### EXERCISE BRIEF
The line containing "Where should I click to: Open the" and every line after it to the end of the records: set those down exactly, without any pictures.

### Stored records
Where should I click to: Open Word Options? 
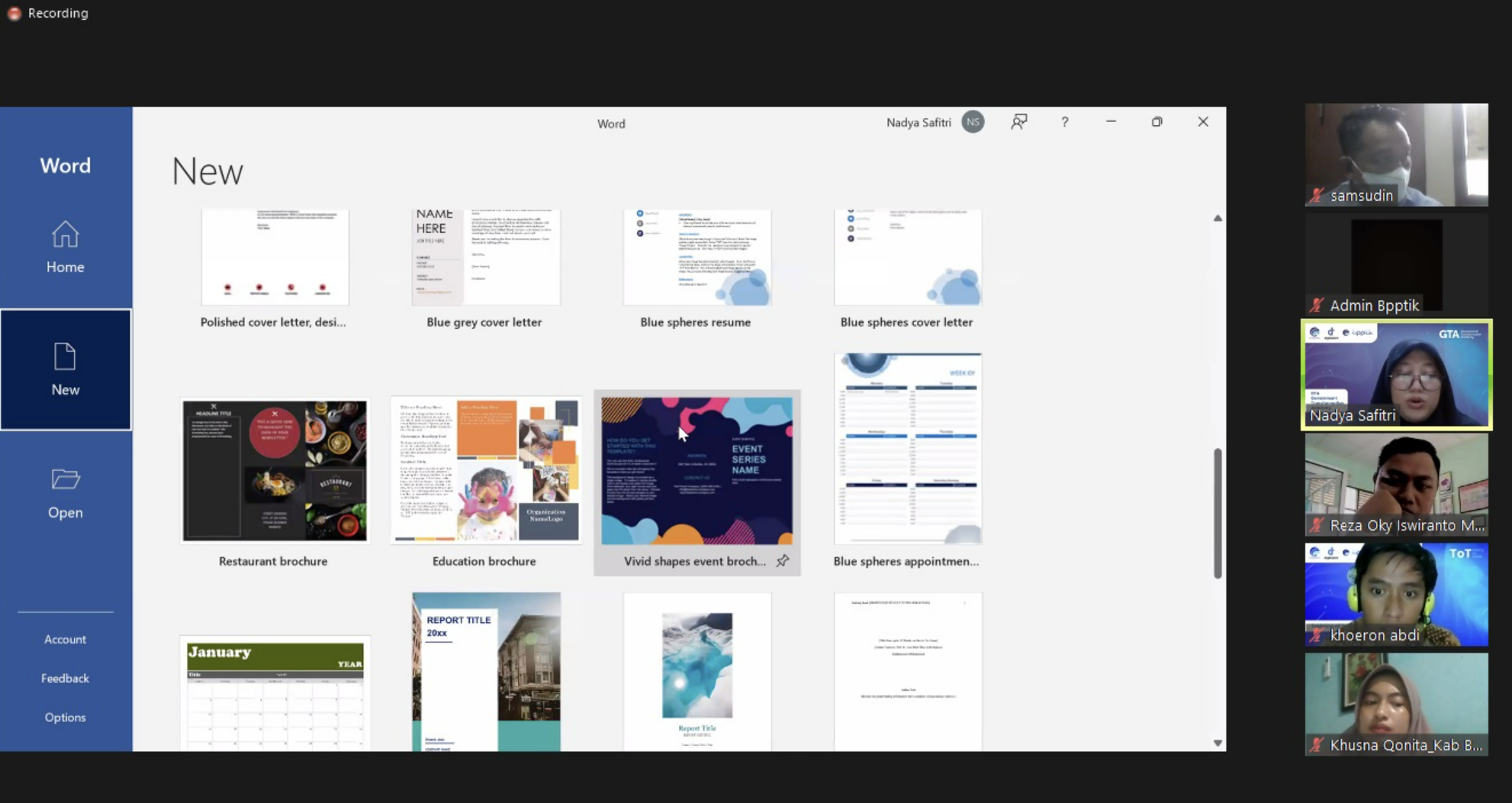[x=65, y=718]
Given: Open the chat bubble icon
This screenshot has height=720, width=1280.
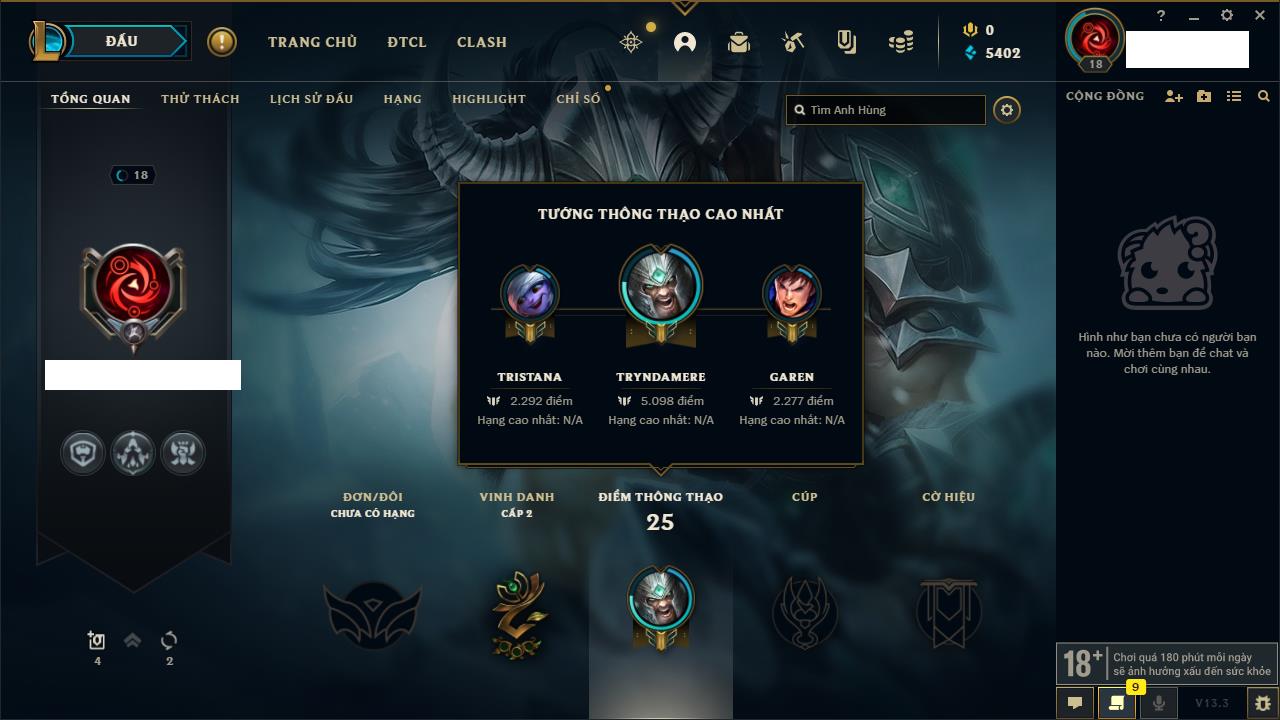Looking at the screenshot, I should pos(1075,703).
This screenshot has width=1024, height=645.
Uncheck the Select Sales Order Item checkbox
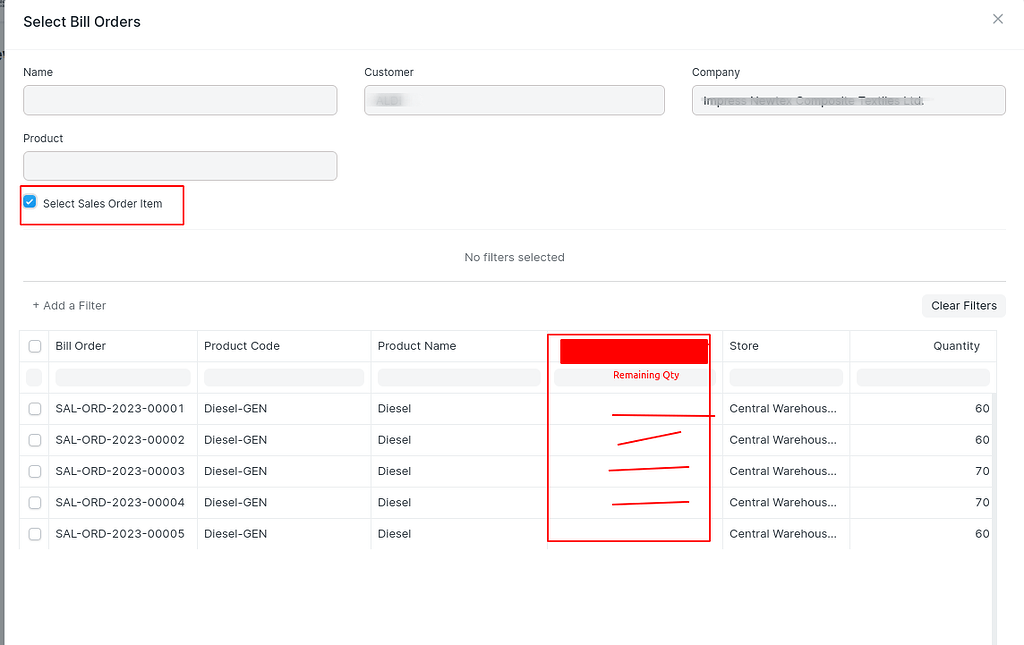point(29,201)
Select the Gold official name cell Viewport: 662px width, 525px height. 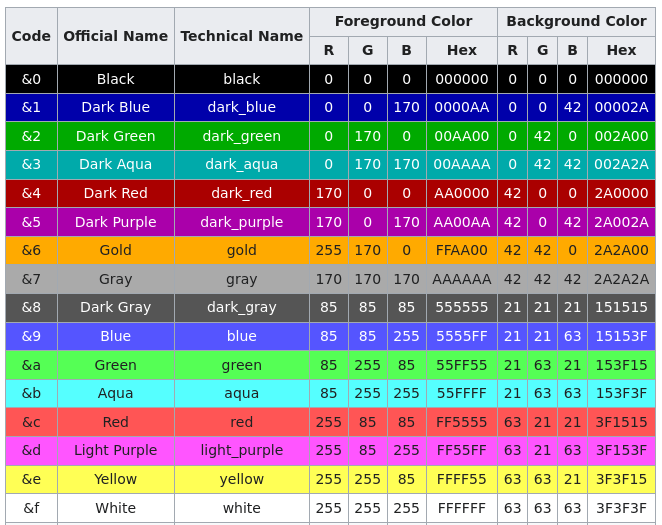pos(115,250)
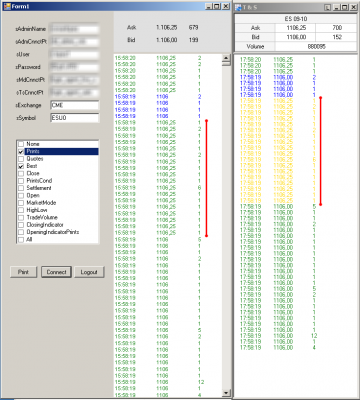Click the prints list scrollbar thumb
Viewport: 360px width, 400px height.
tap(226, 64)
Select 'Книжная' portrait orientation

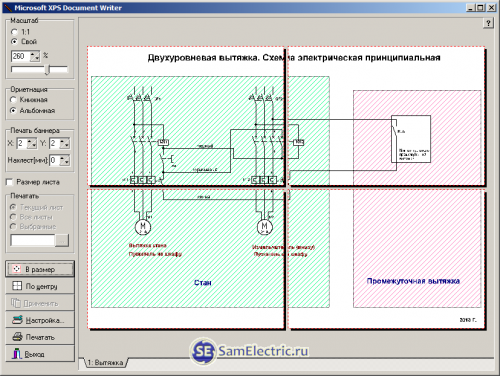[13, 99]
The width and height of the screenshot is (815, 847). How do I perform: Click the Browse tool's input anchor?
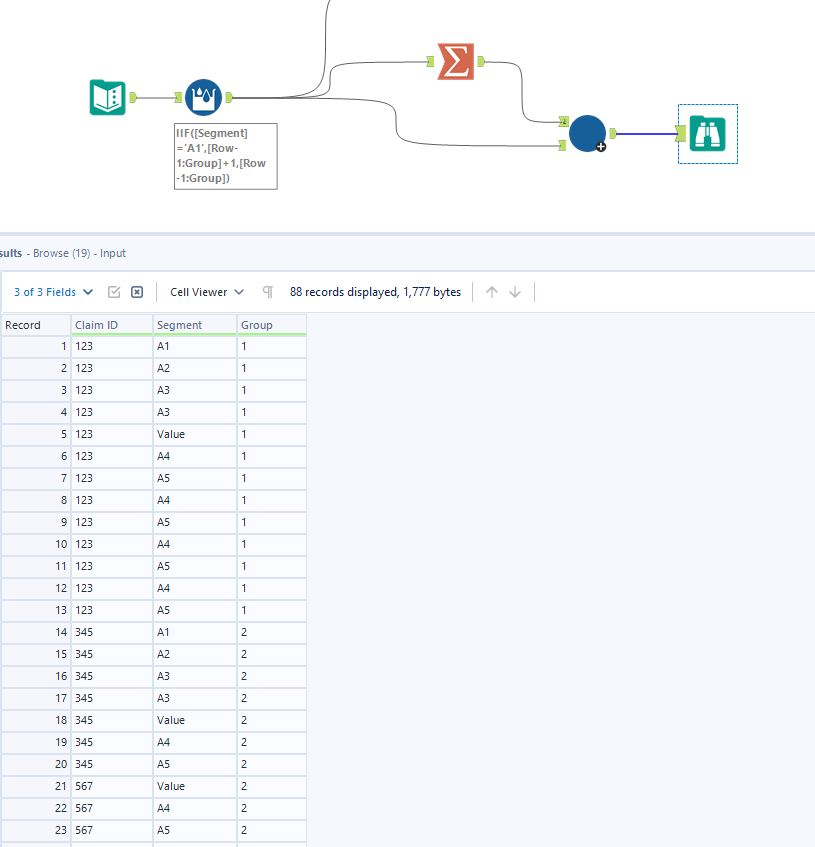click(681, 134)
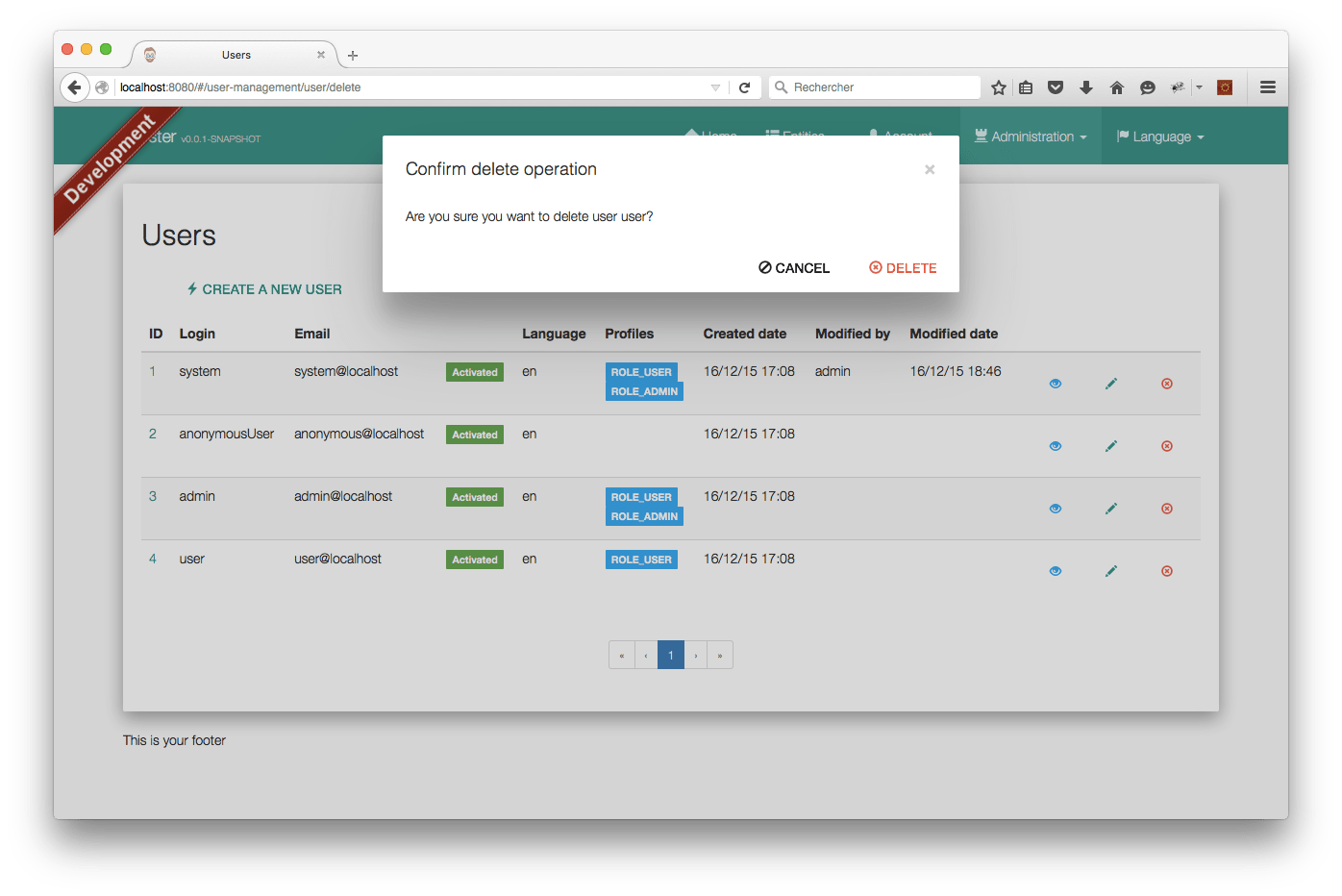Open the address bar history dropdown arrow
The image size is (1342, 896).
coord(715,87)
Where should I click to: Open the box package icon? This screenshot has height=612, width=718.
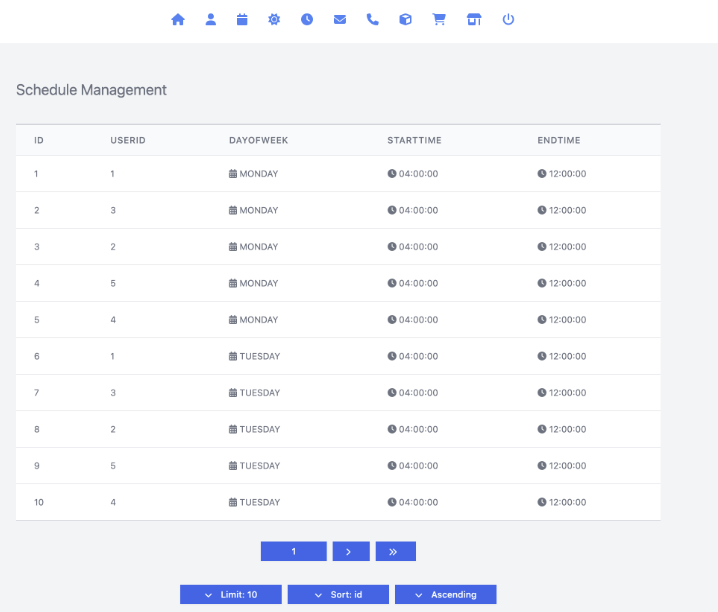[405, 19]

### RESPONSE
Where should I click to: Open the box package icon? This screenshot has height=612, width=718.
[405, 19]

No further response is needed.